NEW YORK - The working poor in New York City and the state are facing a growing epidemic of hunger, according to a new report.

The report from the New York City Coalition Against Hunger found that six years after the official end of the recession, one in five New York City kids doesn't have enough to eat, and half the food pantries and soup kitchens don't have the resources to meet the growing need.

Joel Berg, director of the Coalition, said the problem isn't confined to the city.

"Three million people live in food-insecure households statewide, and the number is 48 million nationwide," he said. "This really is truly a national problem."

While food insecurity has been increasing steadily for years, the federal food stamp program, now called SNAP, has been cut. Although Gov. Andrew Cuomo was able to make up some of the federal cuts through executive action, Berg said, the loss of food-assistance dollars has been huge.

"There has been a half-a-billion-dollar reduction in the amount of federal resources coming to New York City," he said. "and even though the economy is starting to improve here, that cannot possibly overcome that huge deficit."

The average monthly SNAP benefit in New York City has dropped from $162 a month in 2012 to $148, while the cost of food increased more than 5 percent.

Raising the minimum wage to $15 an hour would start to reduce the numbers of working poor who can't feed their families.

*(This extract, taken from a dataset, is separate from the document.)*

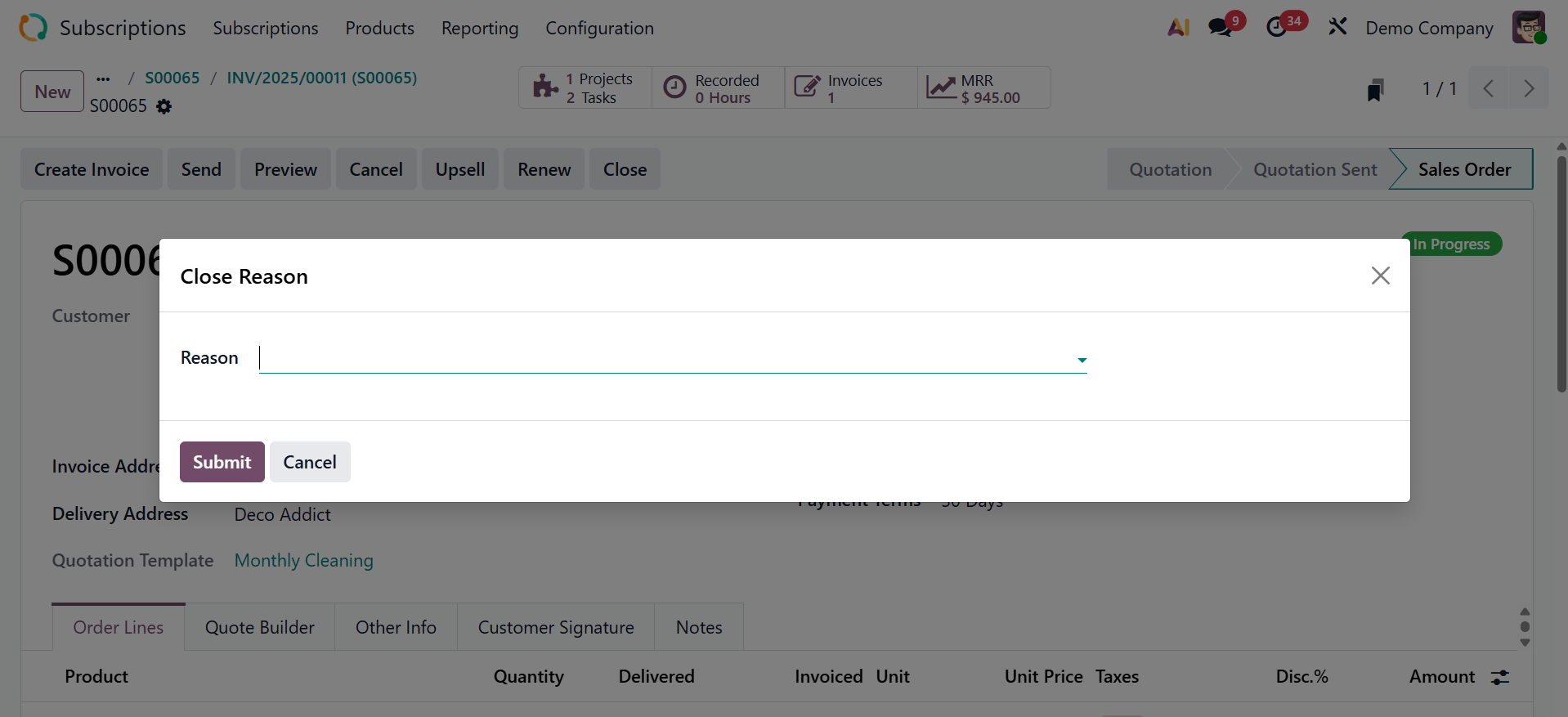Click Cancel in the Close Reason dialog
Image resolution: width=1568 pixels, height=717 pixels.
point(310,462)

However, Berg said, the wage has to be tied to inflation to have a lasting impact.

"Workers should not have to go through this fight every single time just to get a few pennies of an increase in minimum wage," he said. "We've got to raise it now but we've got to make sure it goes up automatically in the future when prices go up."

According to the report, "Epidemic of the Working Hungry," almost half of New Yorkers from 15 to 65 years old who were food insecure between 2012 and 2014 were employed.

The report is online at nyccah.org.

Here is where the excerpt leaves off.